DOCUMENT SOURCE:
● ● ●
Tout comme un grand nombre de NPG européens, QS fait preuve de flexibilité idéologique (notamment en permettant l’existence de collectifs organisés en son sein), regroupe d’anciens militantes et militants trotskystes et maoïstes (dont plusieurs ont joué un rôle clé dans la construction du parti), et s’éloigne clairement du sectarisme de l’extrême gauche des années 1960 et 1970 (Saillant, 2020, p. 235-236, 238). Le programme et les plates-formes électorales du parti mettent de l’avant des propositions concrètes, et QS mise davantage sur le développement de son appareil électoral et d’une expertise communicationnelle que sur un travail d’agitation idéologique (Saillant, 2020, p. 240-242). Sous l’influence du mouvement altermondialiste, QS a aussi développé un type d’organisation plus fortement démocratique que les principaux partis politiques québécois, qui s’incarne notamment dans un mode de direction collégial – avec un Conseil de coordination national formé de 14 membres, dont deux porte-paroles, plutôt qu’une direction exercée principalement par un chef (Dufour, 2009, p. 74; Fidler, 2012, p. 168; Saillant, 2020, p. 206, 237).

Autre similitude importante avec les NPG : QS se présente comme parti « des urnes et de la rue », c’est-à-dire que le parti souhaite que son travail électoral s’accompagne d’une implication dans les mobilisations extraparlementaires. QS se veut donc le porte-voix des mouvements sociaux et syndicaux dans l’arène électorale et parlementaire, tout en faisant « le choix de se situer à la confluence des différents courants politiques et sociaux et de se laisser influencer par eux » (Saillant, 2020, p. 238; Dufour, 2012). Des débats ont toutefois cours sur la façon dont le rapport aux mouvements sociaux doit se construire et sur les pratiques que cela doit impliquer, mais prennent le plus souvent la forme d’interventions dans des publications qui se sont développées en parallèle du parti (sans lui être formellement rattachées), plutôt qu’au sein des instances formelles[3].
● ● ●
TRAVAIL À FAIRE:
[a] D'après le document source, combien de membres forment le Conseil de coordination national de QS ?
[b] Recopiez, dans le document source, le passage qui s'ouvre sur les mots contenant "Autre similitude importante" et se referme sur "des instances formelles[3].".
Vous n'aurez pas besoin des données.

EXTRAIT DES DONNÉES:
● ● ●
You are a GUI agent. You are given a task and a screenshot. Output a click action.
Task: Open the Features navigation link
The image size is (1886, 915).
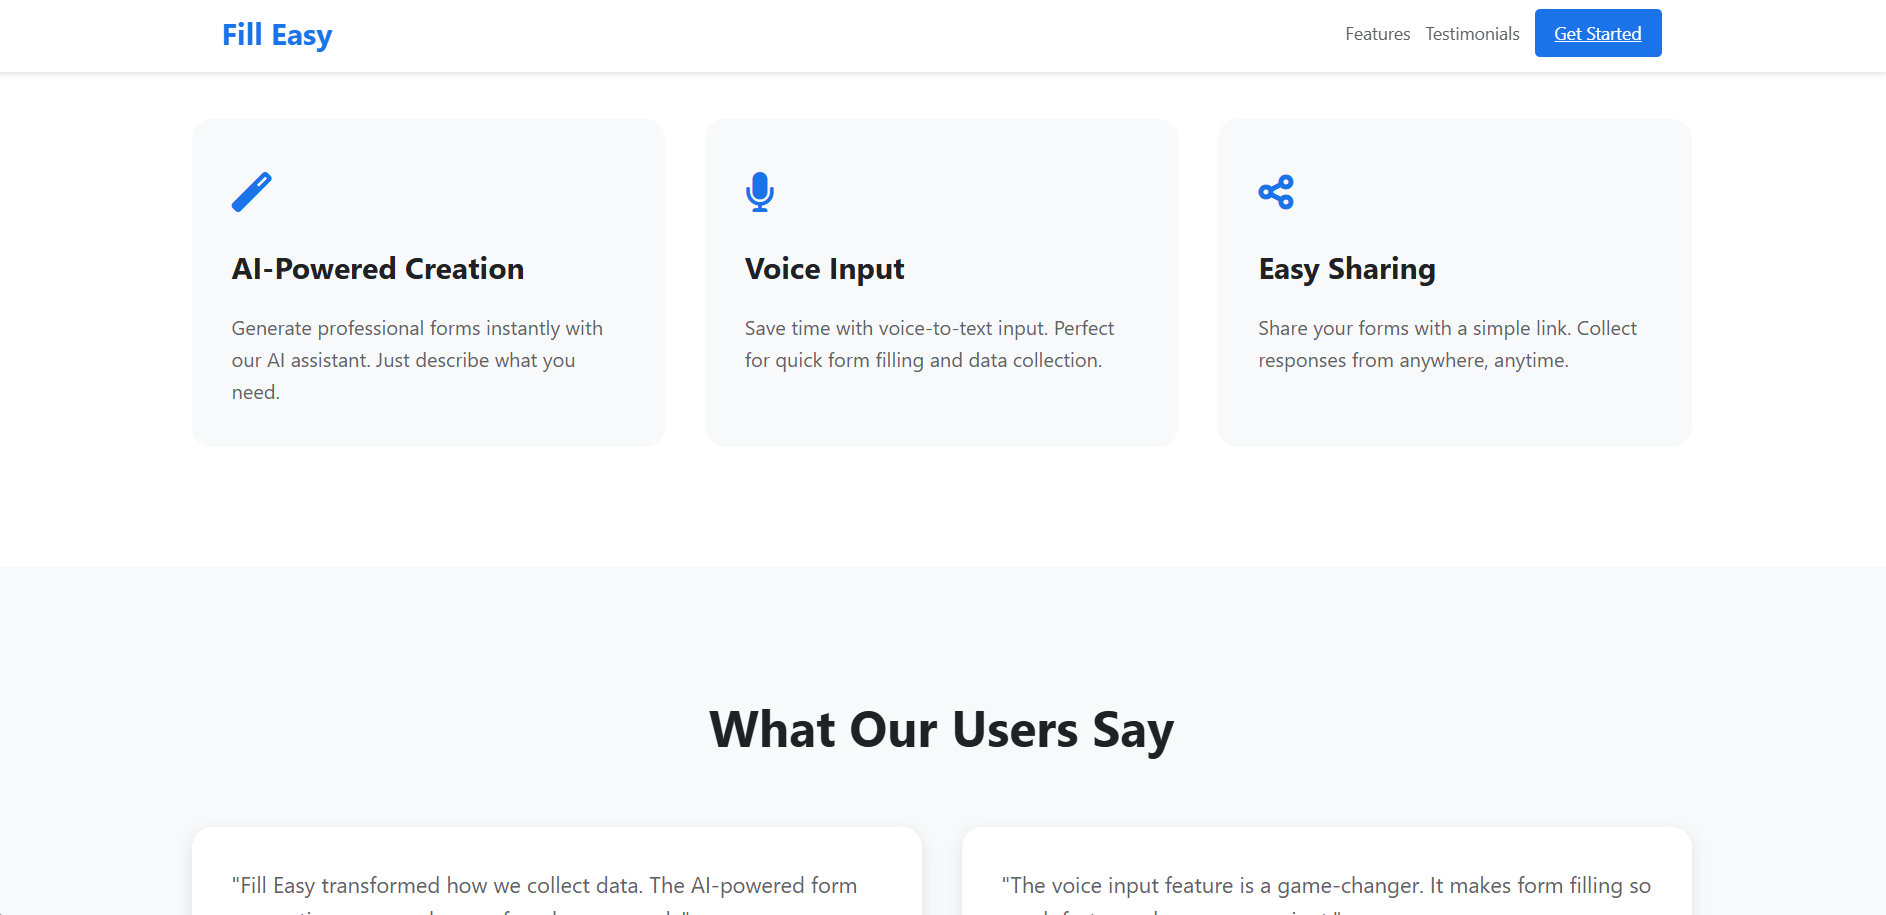click(1377, 34)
● ● ●
RÉPONSES AUX CONSIGNES:
[a] Quatorze membres, dont deux porte-paroles.

[b]
Autre similitude importante avec les NPG : QS se présente comme parti « des urnes et de la rue », c’est-à-dire que le parti souhaite que son travail électoral s’accompagne d’une implication dans les mobilisations extraparlementaires. QS se veut donc le porte-voix des mouvements sociaux et syndicaux dans l’arène électorale et parlementaire, tout en faisant « le choix de se situer à la confluence des différents courants politiques et sociaux et de se laisser influencer par eux » (Saillant, 2020, p. 238; Dufour, 2012). Des débats ont toutefois cours sur la façon dont le rapport aux mouvements sociaux doit se construire et sur les pratiques que cela doit impliquer, mais prennent le plus souvent la forme d’interventions dans des publications qui se sont développées en parallèle du parti (sans lui être formellement rattachées), plutôt qu’au sein des instances formelles[3].